Politics & Policy

A $20 Plan

The culture didn't change at the Library of Congress.

The picture on the front page of Thursday’s Washington Post showed a cluster of grinning Democrats crouching eagerly toward a table at the Library of Congress on which their new “ethics” plan to eradicate the GOP “culture of corruption” had been unveiled. They looked quite pleased with themselves as Senator Harry Reid and Congresswoman Nancy Pelosi signed it. This is what passes for congressional ethics among them: not exercising power and spending money justly, responsibly, abstemiously, but appearing at a photo-op to pledge a newfound commitment to “ethics.”

”Ethics,” at least in the mouths of politicians, is a weasel word to begin with. Its currency derives chiefly from the unwillingness of politicians to engage the term “morality.” Pols prefer the more vague and technical-sounding word “ethics,” as it only binds them rhetorically to a set of professional rules that are usually pretty insignificant and silly, and certainly bear no necessary or intrinsic relationship to right and wrong. The triviality of the term is obvious in the press’s coverage of the post-Abramoff scramble in which the parties are competing childishly to advance the most stringent plan to regulate lobbying. As the Washington Post put it ludicrously, “in a sign that an ethical ‘arms race’ may be developing, the Democratic plans go further than the Republicans’ proposal.”
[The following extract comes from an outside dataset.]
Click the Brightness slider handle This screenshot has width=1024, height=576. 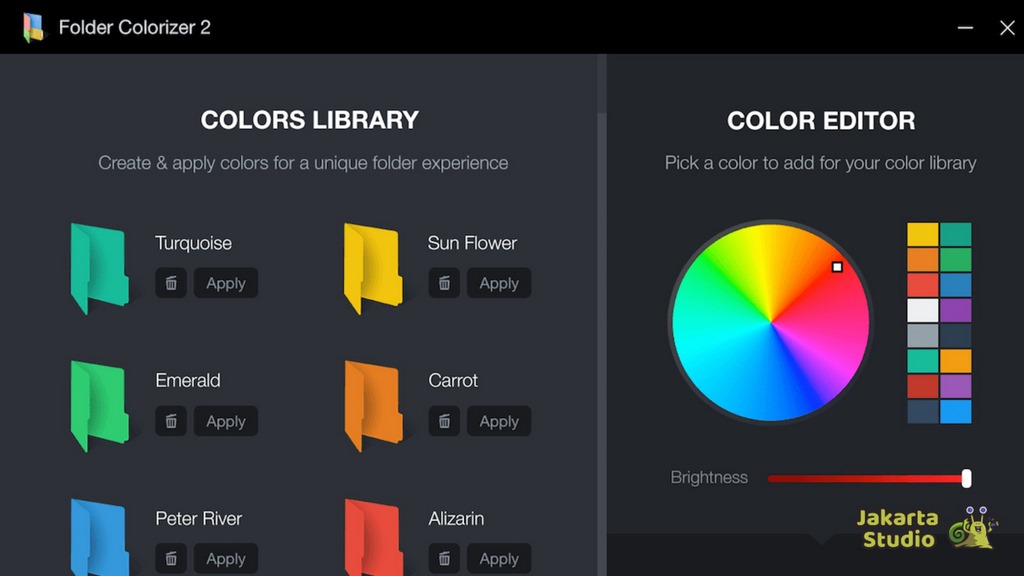tap(966, 479)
An ethical arms race? What does that mean? That Democrats and Republicans will for years to come be jostling with each other to see who can conform to the natural moral law more perfectly? That they are in a race to achieve a higher moral state? That if the Republicans commit themselves to, say, eight of the Commandments, the Democrats will commit themselves to all ten? No, apparently the ethical arms race will revolve around such weighty struggles as: Which party will give up baseball caps and coffee mugs from lobbyists? The Democrats, according to the Post, have surged ahead in the ethical arms race as they promise to abstain from even the $20 gifts the Republican plan permits.

“Mr. Abramoff and his associates will be held up as the beginning and end of our congressional crisis, but they are just the symptom of a larger problem,” Democratic New York Congresswoman Louise M. Slaughter told the Post. And the cure is a hastily faked-up ethics plan? Pretending to treat the symptom while deepening the disease is itself an illustration of a culture of corruption. The Democrats can’t bring themselves to acknowledge that the disease is a fat federal government and they have no intention of treating it. Excessive lobbying grew, and will continue to grow, in proportion to the very excessive government they champion and long to accelerate should they return to majority power. No ethics plan will change that.

As long as congressional ethics is divorced from an understanding of political philosophy that restricts Congress to undeniably federal tasks, the concept of “ethics” is worse than useless. It is just a cover for continuing the conduct that created the crisis in the first place.

Congressmen are comforted by the notion that ethics can be acquired through signing the proper piece of paper or hiring the right “ethics” counselors. Last year, after Tom DeLay’s troubles, the House held a refresher course on ethics. It lasted, according to press reports, about an hour. Learning how to sign the right piece of paper is a lot easier than forming virtues of restraint that would stop congressmen from proposing spending projects that the American people as a whole usually don’t see and certainly don’t need.

Ethics as an easy technical and isolated act–rather than as a habit formed through repeated action–is the comically barren notion that allowed Bill Clinton to proclaim that he planned to preside over the “most ethical administration” ever. Though he had no plan to make good on the promise, Clinton knew enough to pay homage to the post-Watergate reduction of ethics to the observance of a set of petty rules that made the good-government crowd proud even as the federal government under them ballooned and became more and more self-indulgent.

The “culture of corruption” began with Congress’s corrupt conception of itself as a special-interests vending machine–an organizing principle of bad behavior that the Democrats a long time ago turned into a political philosophy.

George Neumayr is a writer living in the Washington, D.C. area.